Work to be completed:
Output the data unchanged and complete, minus the images.

Pixel coordinate grounding data:
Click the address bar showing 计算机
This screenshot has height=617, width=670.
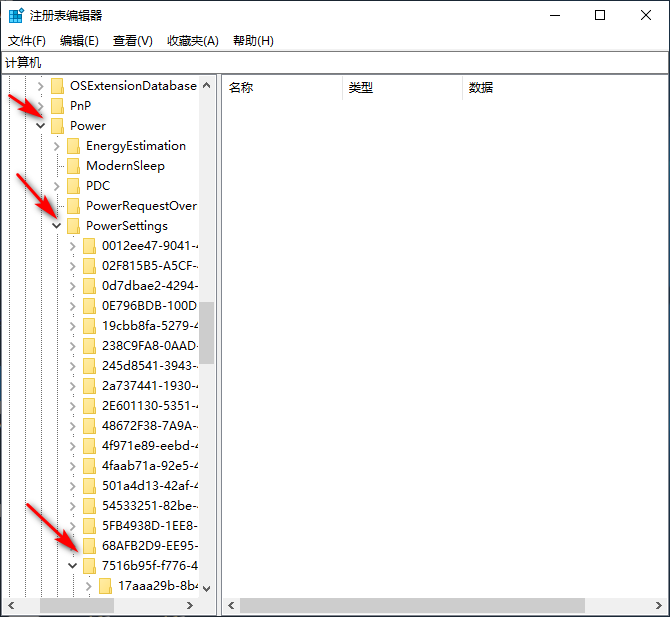(335, 62)
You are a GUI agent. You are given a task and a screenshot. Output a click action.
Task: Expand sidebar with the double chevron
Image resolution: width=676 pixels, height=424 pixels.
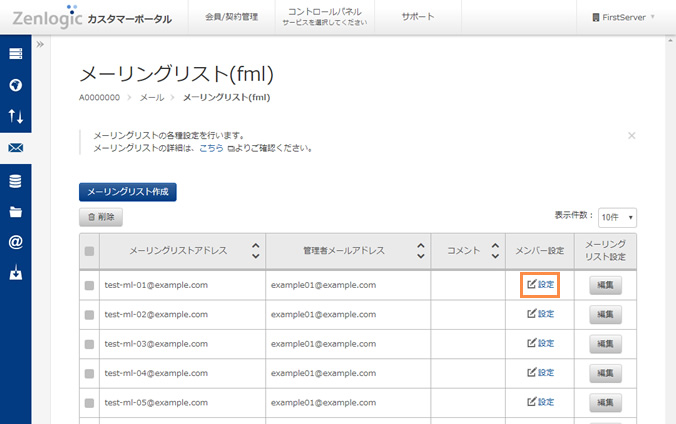[40, 45]

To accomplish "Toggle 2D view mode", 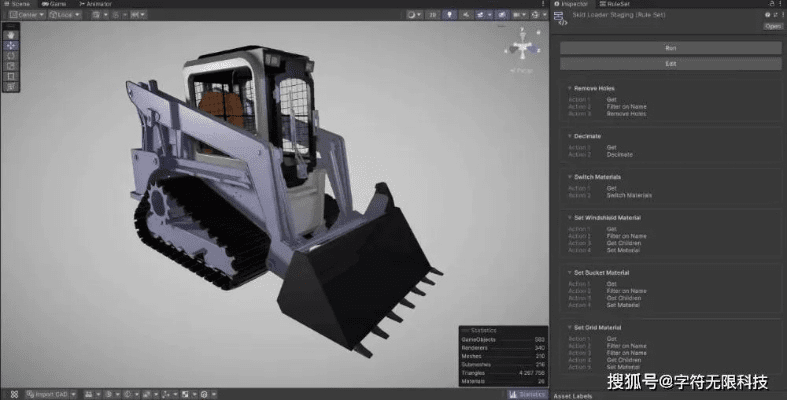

Result of the exercise:
Click the address bar showing 计算机
This screenshot has height=617, width=670.
(335, 62)
You are a GUI agent. You are given a task and a screenshot. Output a click action.
Task: Expand sidebar with the double chevron
Image resolution: width=676 pixels, height=424 pixels.
[40, 45]

To accomplish "Toggle 2D view mode", 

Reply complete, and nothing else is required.